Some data
↓
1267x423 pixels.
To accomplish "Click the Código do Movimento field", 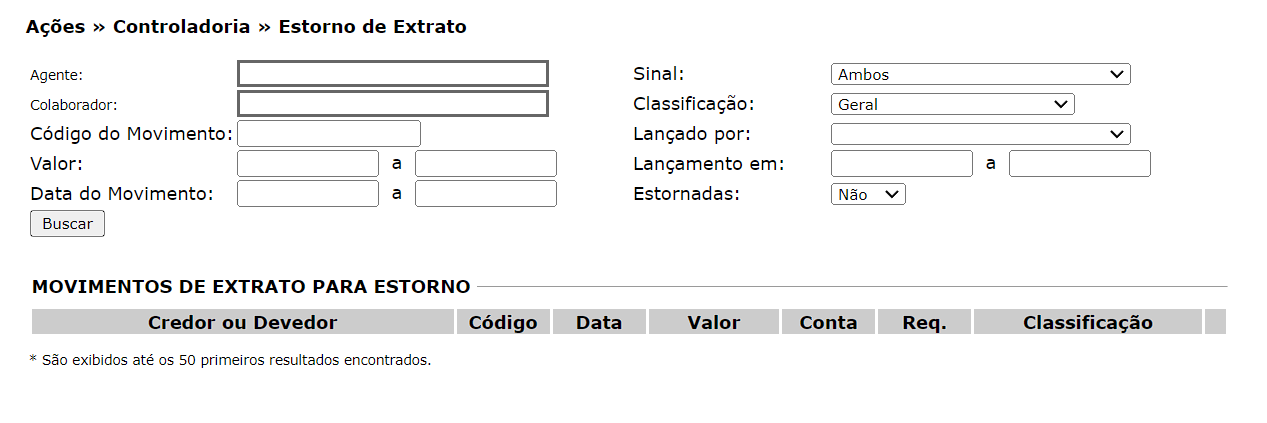I will (328, 134).
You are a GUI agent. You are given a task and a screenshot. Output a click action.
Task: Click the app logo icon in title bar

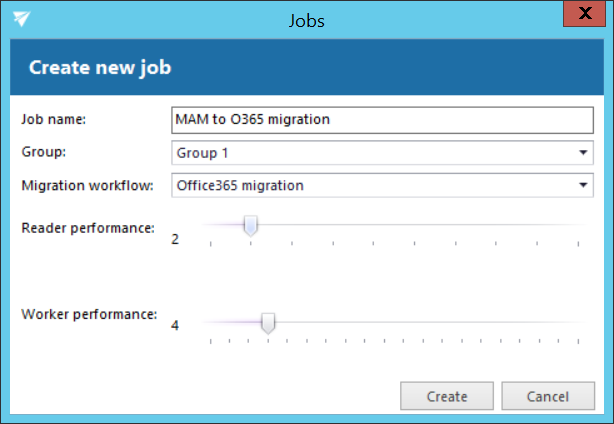click(22, 19)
↑
### PROBLEM STATEMENT
Please rewrite the data from the line containing "You are a GUI" through the end of the data, inclusive, with "title bar" replaced by "header" and nothing else changed. Omit the pictures from your answer.

### OUTPUT FOR THIS EXERCISE
You are a GUI agent. You are given a task and a screenshot. Output a click action.
Task: Click the app logo icon in header

click(22, 19)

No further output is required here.